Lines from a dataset
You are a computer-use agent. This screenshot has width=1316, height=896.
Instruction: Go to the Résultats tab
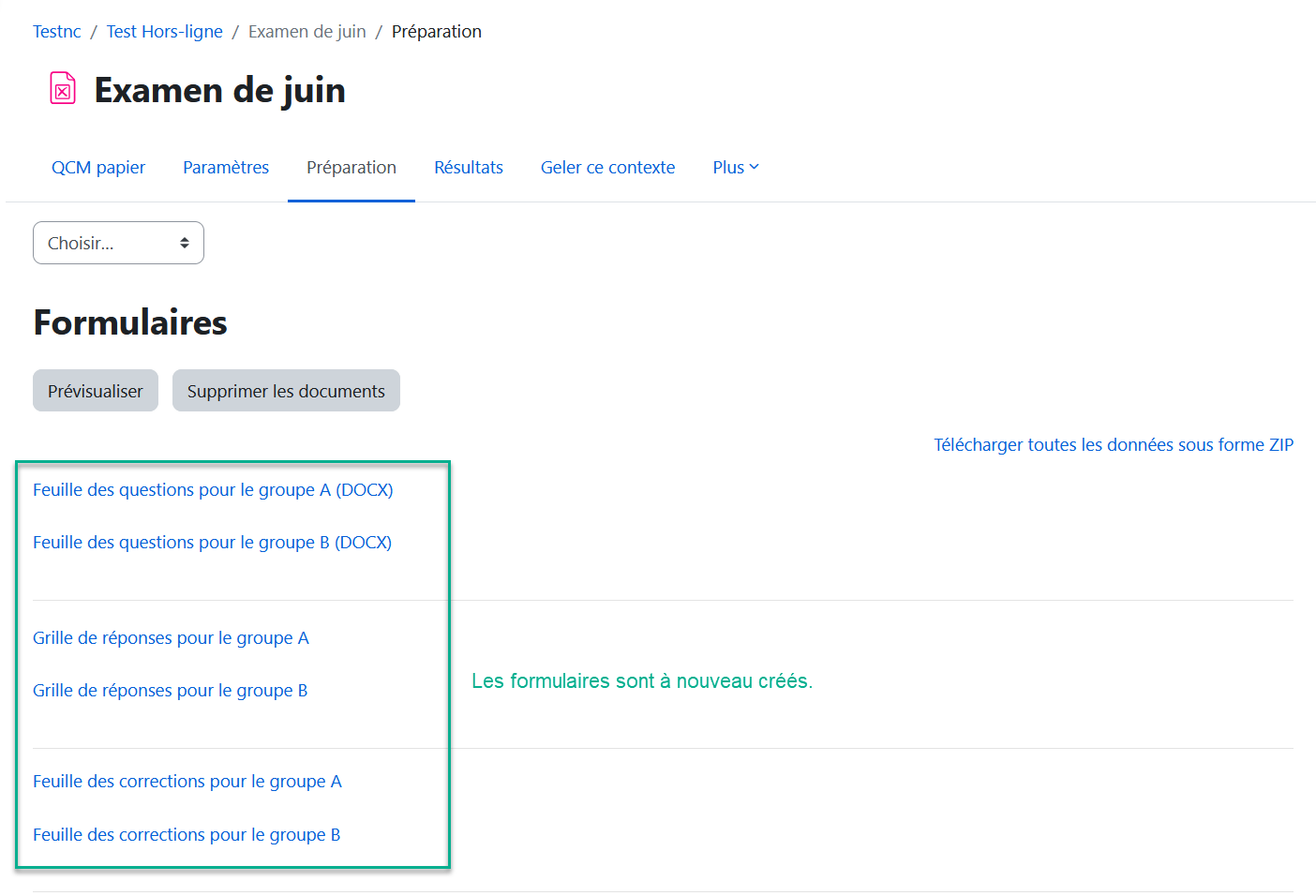(x=469, y=168)
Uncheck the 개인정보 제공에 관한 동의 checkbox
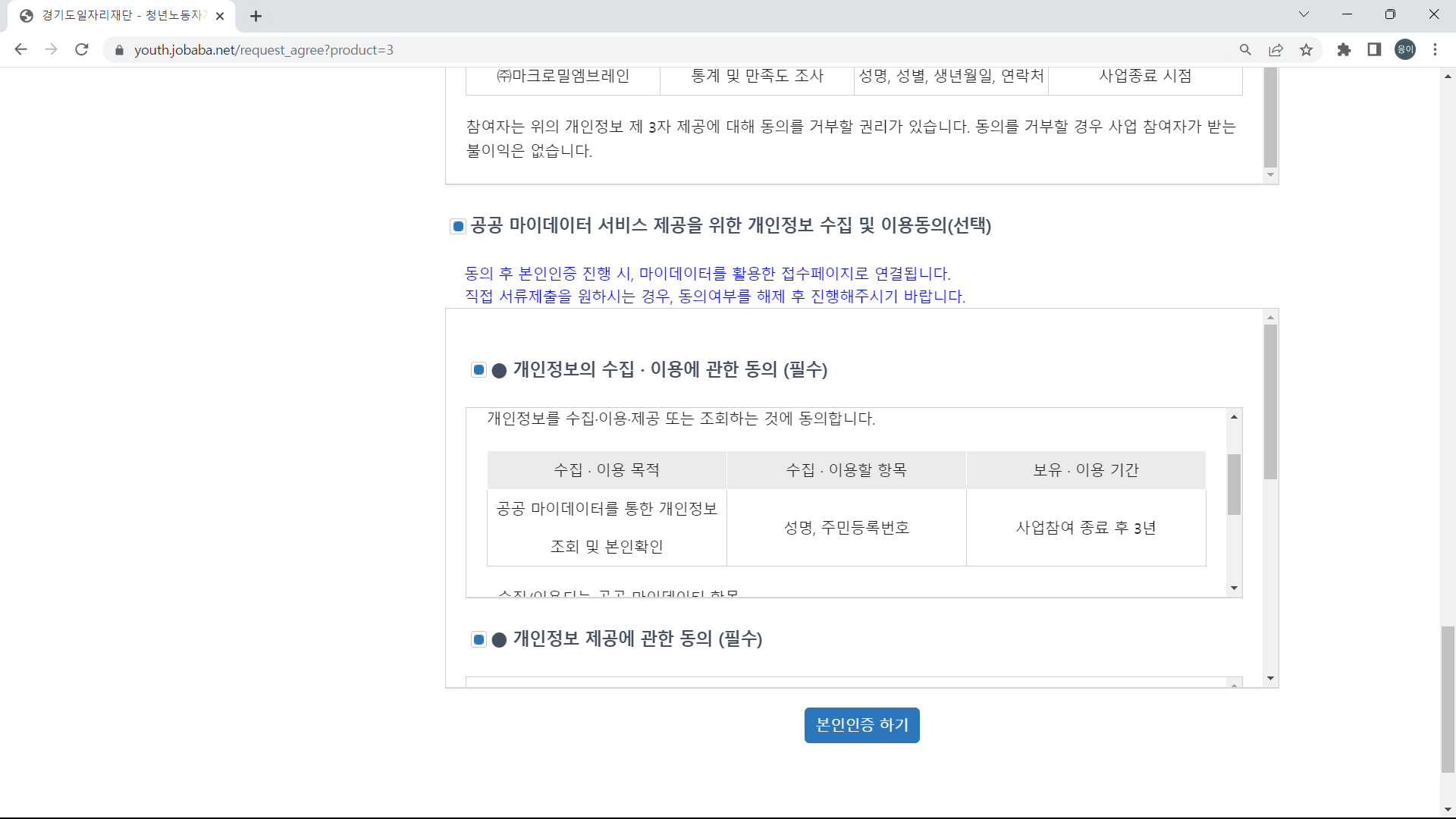This screenshot has width=1456, height=819. [479, 639]
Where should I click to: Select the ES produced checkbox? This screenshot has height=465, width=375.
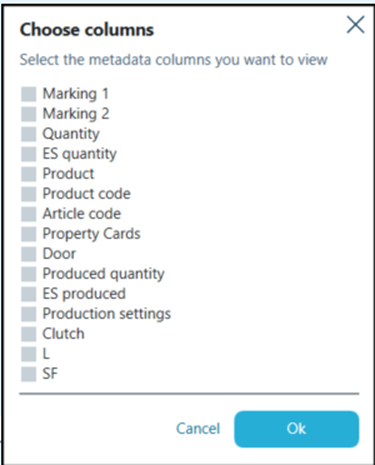coord(29,294)
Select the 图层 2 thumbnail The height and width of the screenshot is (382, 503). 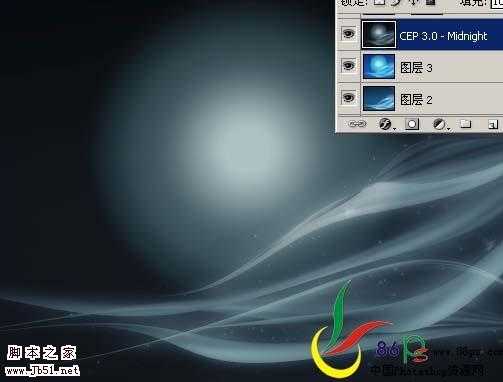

GIVEN EXERCISE >>
Repeat the lines from the start up to and including the line that contains "coord(29,294)". Leave the pictures out.

RESPONSE >>
You are a computer-use agent. This screenshot has width=1316, height=896.
Instruction: Go to the Résultats tab
(x=469, y=168)
Uncheck the 개인정보 제공에 관한 동의 checkbox
This screenshot has width=1456, height=819. [479, 639]
Where should I click to: Select the ES produced checkbox? This screenshot has height=465, width=375.
coord(29,294)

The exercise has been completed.